ARGCM Part B: Listed complementary medicines

29 October 2017

Listed medicines included on the Australian Register of Therapeutic Goods (ARTG) via a streamlined online listed medicine application and submission portal which is part of the TGA Business Services framework.

All necessary tools required to lodge, change and maintain an application for a listed medicine are accessible via TGA Business Services. The Listed medicines application and submission user guide fully describes the listed medicine application and submission process.

Step 1: Obtain access to TGA Business Services and the online application portal

To access the application portal you will require a user name and password. You must first submit an Organisation details form to obtain a client identification number. Having obtained a client identification number, you can submit a TGA Business Services Access Request Form to become the 'Business Administrator' for your company and then can apply for user accounts for yourself and other personnel in your company.

For further information about obtaining a client identification number or gaining access to TGA Business Services, contact the TGA by phone 1800 010 624 or email

Step 2: Medicine details entered in the TGA Business Services application portal

The Listed medicines application and submission user guide provides a step-by-step description on how to enter your medicine details.

Step 3: Application passes validation in TGA Business Services application portal

During validation, the application and all related sub-documents are checked against the listed medicine business rules. The application must pass validation before it can be submitted to the TGA.

Successful validation of an application does not mean that the product has been approved by the TGA, nor that the product meets all the requirements for listing. The TGA Business Services application portal is a tool designed to allow electronic submission of an application for a listed medicine. The onus of responsibility is with the sponsor of the medicine to certify, upon submission, that the goods that are the subject of the application meet all the requirements of listing.

If you have problems with your application, you can contact the TGA by email: or by phone: 1800 119 312.

Step 4: Submission

When the application has passed validation, the applicant (who will become the sponsor of the medicine) must electronically sign a statutory declaration certifying (as per Part 26 A of the Act) that the application meets all conditions of listing and that the information provided in the application is correct.

The application can then be submitted.

Step 5: Application fees paid

Fees for a listing application are non-refundable and non-transferable and must be paid within 14 days of the application being submitted to the TGA. If payment is not made within 14 days, you will receive an email notifying you that the application has been rejected.

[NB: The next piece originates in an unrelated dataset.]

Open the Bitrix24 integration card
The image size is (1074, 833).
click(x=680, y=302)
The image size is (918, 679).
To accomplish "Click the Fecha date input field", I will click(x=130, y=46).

Should you wish to continue, you will need to draft a new application.

Step 6: TGA processing of the application

Once payment is finalised:

  • the application is recorded on the ARTG
  • the medicine is assigned an AUST L number
  • a 'Certificate of medicine listing' is generated for the medicine.

Step 7: Finalisation

The sponsor of the medicine:

  • is notified by email of application completion and provided with the AUST L number
  • downloads the 'Certificate of medicine listing' from TGA Business Services
  • receives the 'Conditions of listing' letter from the TGA
  • can market the product.

If your listed medicine is selected for a random compliance review, you will receive a notice requiring you to provide specified information to the TGA (under section 31 of the Act). Usually, you will be given 20 working days to respond. Failure to provide the information within 20 working days after the date specified in the notice is grounds for cancelling the medicine from the ARTG and it is an offence to fail to respond to the notice or to provide information in response that is false or misleading in a material particular. For more information refer to Listed complementary medicine compliance reviews.

The product details will usually be viewable on the TGA Business Services website the day after the information has been recorded on the ARTG.